Artificial intelligence models are increasingly writing their own code, leading to speculation about shifts in the computer science job market.

Some engineers at Anthropic and OpenAI recently said they are using AI to write 100% of their code, causing some to predict changes to the computer science job market. Pitt professors in the computer science field are considering the effects of this shift, adapting their curriculum and emphasizing the value of an education in computer science. 

Adriana Kovashka, associate professor and chair of the department of computer science in the School of Computing Information, said the department is working on creating an official AI policy as well as new courses that highlight professional uses of AI. 

“We will be introducing courses that involve topics such as data science or programming plus a little bit of AI,” she said. “You can think of this as being like a vibe coding course where you don’t have to understand as much about programming, but just kind of feel your way through the AI outputs or have the AI model produce it for you based on some specification of a problem.”

The course CS 1699 Special Topics in Computer Science allows the department to test out a course like the one Kovashka mentioned before permanently deciding to add it to the curriculum.

“We’re trying to keep these courses agile as much as possible,” Kovashka said. “But it is tricky, because course design takes a while.”

Kovashka said she believes students sometimes think they can “offload the thinking part to AI,” but it’s necessary to understand the AI output and be able to fact-check it. 

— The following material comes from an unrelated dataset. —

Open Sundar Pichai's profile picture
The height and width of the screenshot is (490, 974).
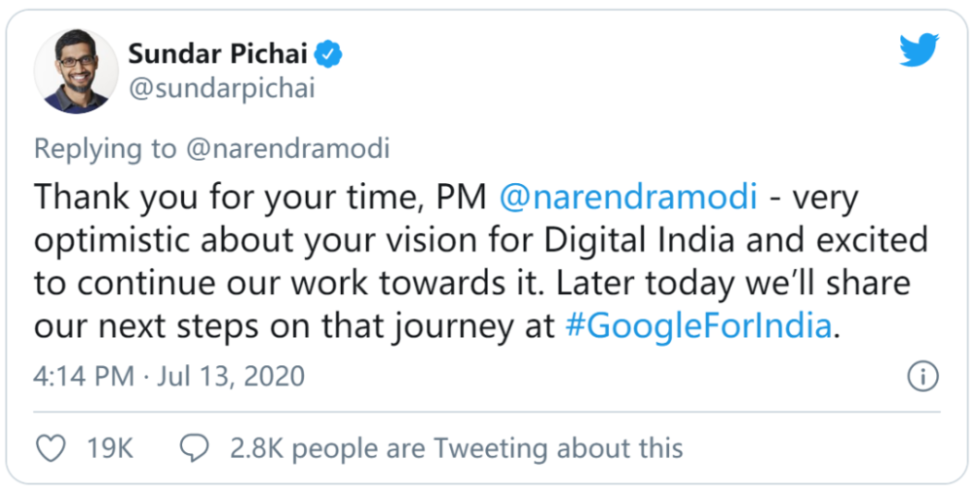coord(76,71)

“I think it would be cool if we could decouple teaching students a program and teaching students to think. For example, we can teach a course that uses no programming but still uses logic,” Kovashka said. “One of the values of the CS education is that you obviously need to know how something works, how something should work, to be able to see when it doesn’t work well.”

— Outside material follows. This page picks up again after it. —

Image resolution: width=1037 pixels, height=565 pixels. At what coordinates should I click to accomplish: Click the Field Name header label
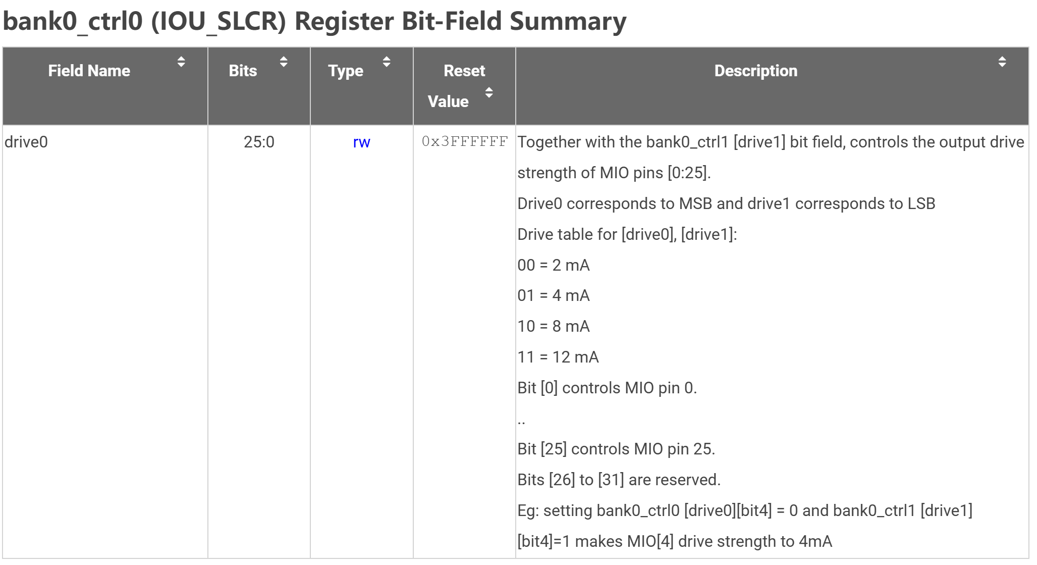(x=89, y=71)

Morgan Frank, an assistant professor in the Department of Informatics and Networked Systems in SCI, said he believes teaching the fundamentals of coding is still a valuable practice.

“The effective use of these tools requires that you have some good contextual knowledge,” Frank said. “So when the AI does a poor job, you can catch it and you can be very critical of the results that it gives you and ask what happened to help identify how to do better.”

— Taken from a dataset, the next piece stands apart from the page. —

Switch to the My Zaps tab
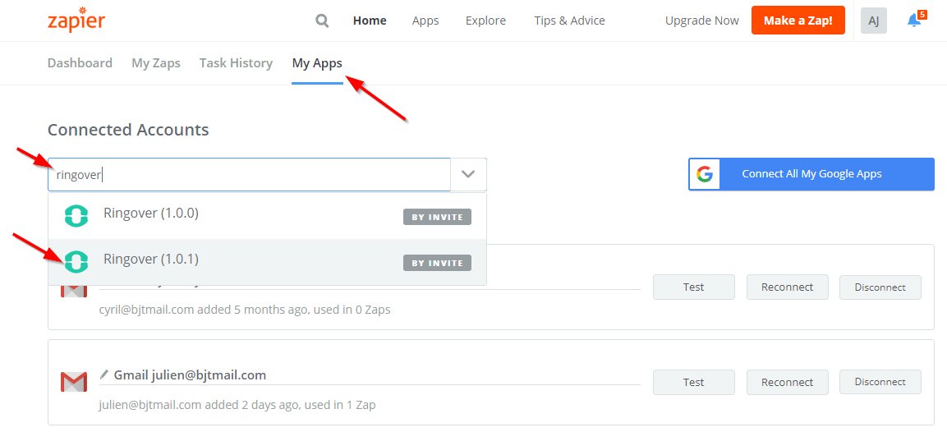 [156, 63]
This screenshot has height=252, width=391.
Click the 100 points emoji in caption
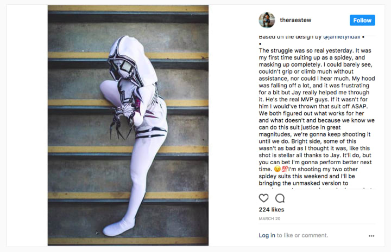[285, 169]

According to Frank, the effects of AI tools like Claude Code are yet to be seen in research.

“But I think there’s a lot of room for people who are good thinkers and creative and asking important questions to be made more powerful by these tools,” Frank said.

Frank said he believes AI can complete the more tedious aspects of scientific research, like cleaning data sets, running statistical analyses and summarizing results.

“It’s really bad at coming up with interesting questions or ideas, and it’s really bad at taking results and using them to update the hypothesis,” Frank said.

Patrick Skeba, a teaching assistant professor in the CS department in SCI, is teaching his students how to use AI creatively and effectively. 

“What I tell a lot of students is that you need to start thinking about what it is you want to get into,” Skeba said. “Do you want to study environmental science? Do you want to study public health? Do you want to study computers themselves? Then think about how machine learning can help you with that.”

Skeba said there are many applications for AI, but CS students need to know when and how to use them.

“There’s more of a need for people to come up with creative applications and experiments than pioneer the algorithms themselves, although that’s still taking place,” Skeba said.

Todd Underwood, a former lead at Anthropic and OpenAI and former co-site leader at Google’s AI headquarters in Pittsburgh, sees computer science jobs changing, but not necessarily being replaced. Underwood explained that people with computing backgrounds will need to oversee the AI’s code from start to finish, prompting and fact-checking its work, which requires a basic understanding of coding.

“The general principles of computing … are relevant no matter what happens,” Underwood said. “But there will be more managers of AI agents than they will be themselves the authors of software.”

Underwood said he believes universities should focus more on promoting broad principles of computer science rather than solely placing emphasis on coding, believing it’s difficult to know what will be relevant in the technology field in a year.

“[Universities should] de-emphasize mastery of personal skill in writing a lot of software, increase the amount of principles based in broad education and principles of computer science, principles of software and systems architecture,” Underwood said. “I think that would set students up for more success.”

Katie Whiteford, a junior computer science major, said her professors discourage the use of AI when completing coding assignments. But for longer assignments, Whiteford said AI is a time-saver.

“The hardest thing is, I don’t want to use AI because I want to learn. That’s my goal,” Whiteford said. “It makes me feel bad [to use AI], but it is what it is. I need to save time.”

For most of her co-op work, Whiteford said her computer science education was crucial for her understanding. 

“The consensus is, yes, AI is smart, but it’s not perfect, so we do need the skills,” she said. “Also — if you’re totally relying on AI — you’re not really learning, and that’s going to mess you up in the future.”